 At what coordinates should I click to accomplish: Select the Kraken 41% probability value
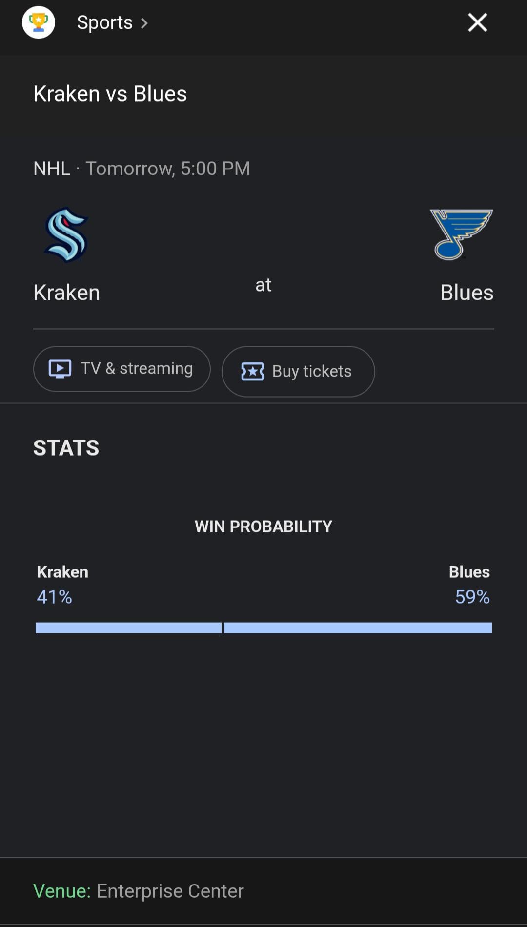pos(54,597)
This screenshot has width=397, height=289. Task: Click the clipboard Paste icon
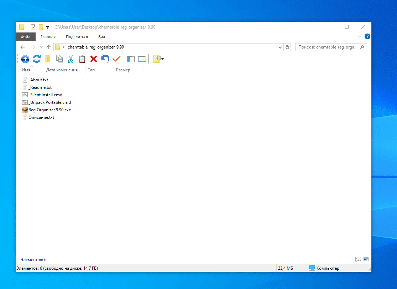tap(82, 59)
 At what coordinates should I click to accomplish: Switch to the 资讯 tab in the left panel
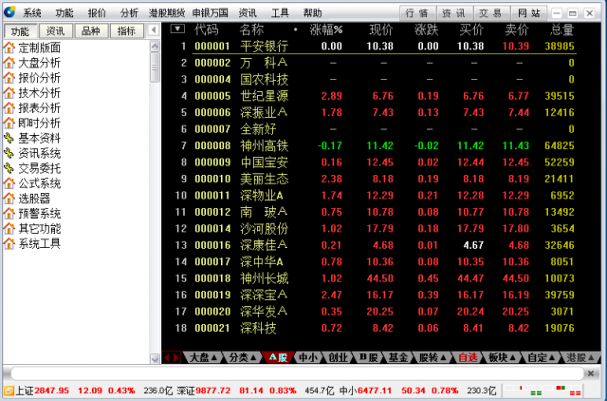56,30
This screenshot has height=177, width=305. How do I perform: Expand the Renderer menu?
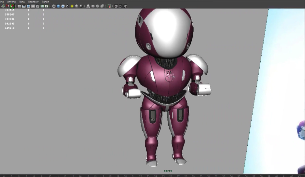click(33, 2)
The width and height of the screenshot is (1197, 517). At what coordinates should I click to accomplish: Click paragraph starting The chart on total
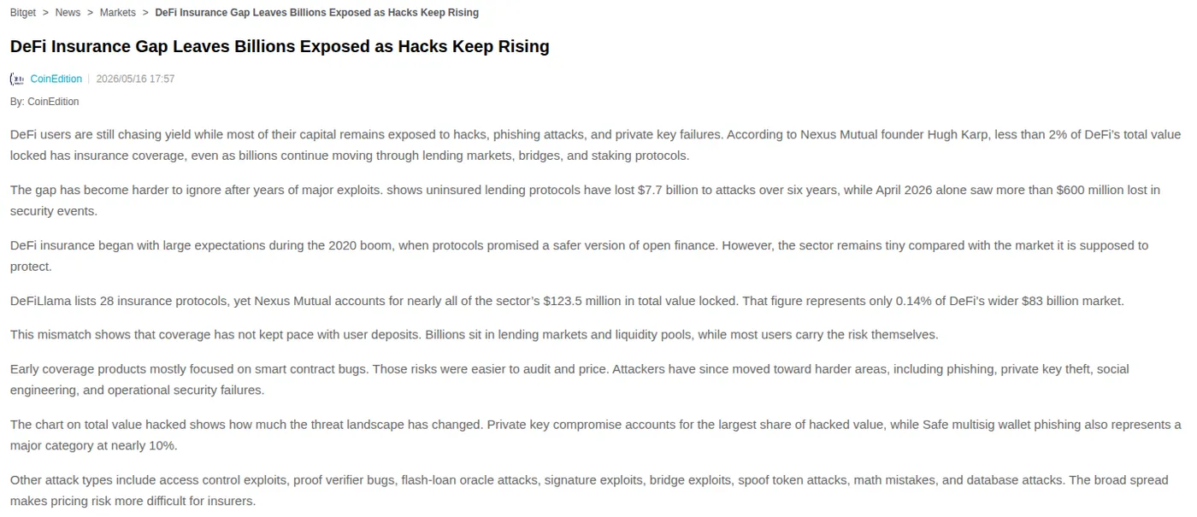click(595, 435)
———
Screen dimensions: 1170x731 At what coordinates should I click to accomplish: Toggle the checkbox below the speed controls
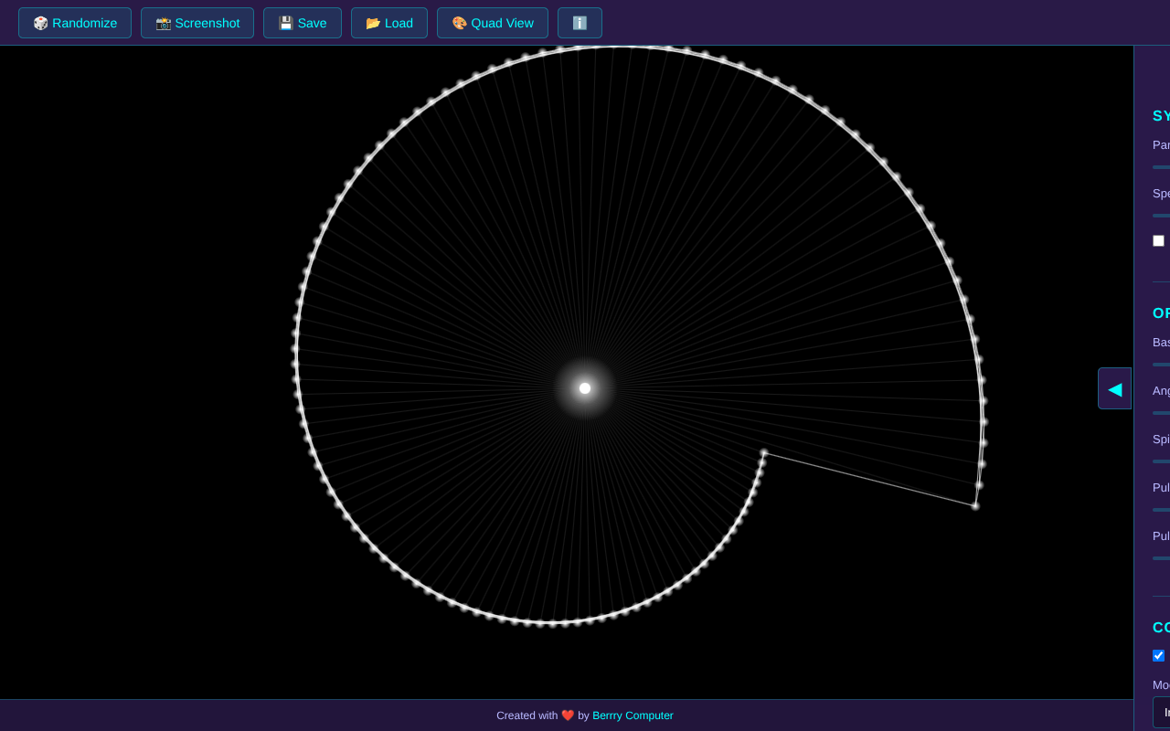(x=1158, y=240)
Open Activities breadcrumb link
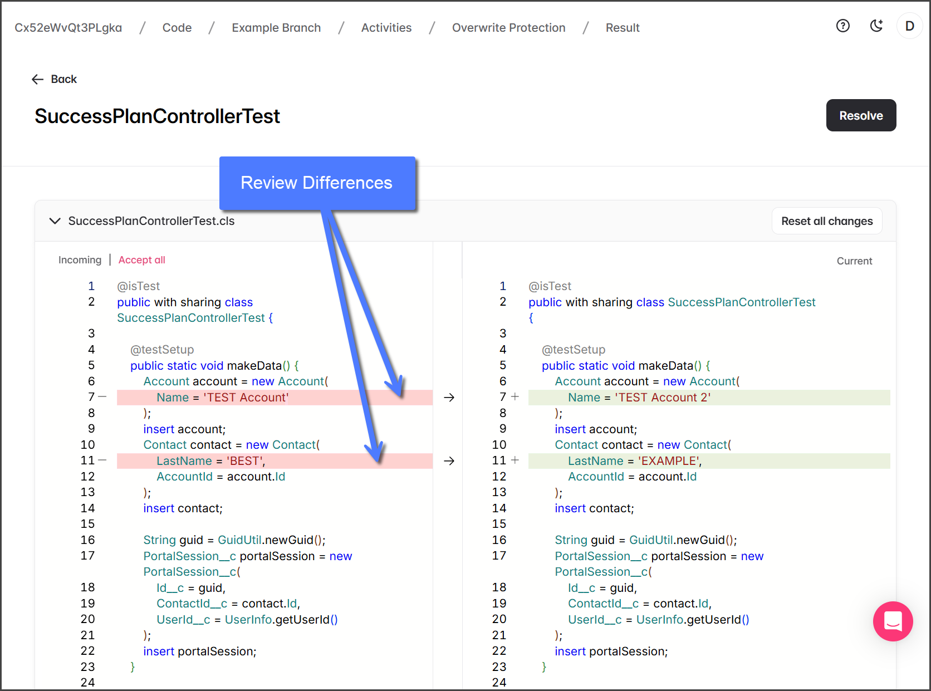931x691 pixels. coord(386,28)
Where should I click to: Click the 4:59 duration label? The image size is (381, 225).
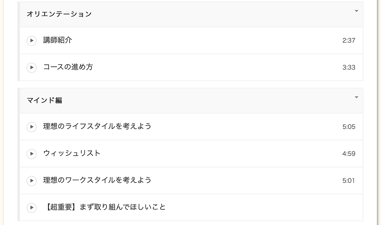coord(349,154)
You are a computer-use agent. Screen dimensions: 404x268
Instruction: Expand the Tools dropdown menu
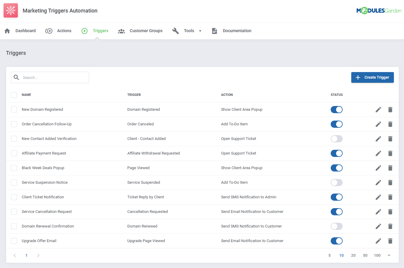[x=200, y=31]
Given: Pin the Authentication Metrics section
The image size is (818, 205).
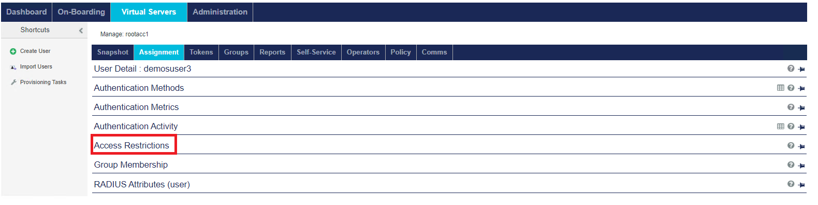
———
_WHAT TO PRODUCE_
The output is the stretch above from the line with "Instruction: Expand the Tools dropdown menu" through the line with "The image size is (818, 205).", copied word for word with both ends kept and every picture dropped.

_EXERCISE OUTPUT_
Instruction: Expand the Tools dropdown menu
[x=200, y=31]
Given: Pin the Authentication Metrics section
The image size is (818, 205).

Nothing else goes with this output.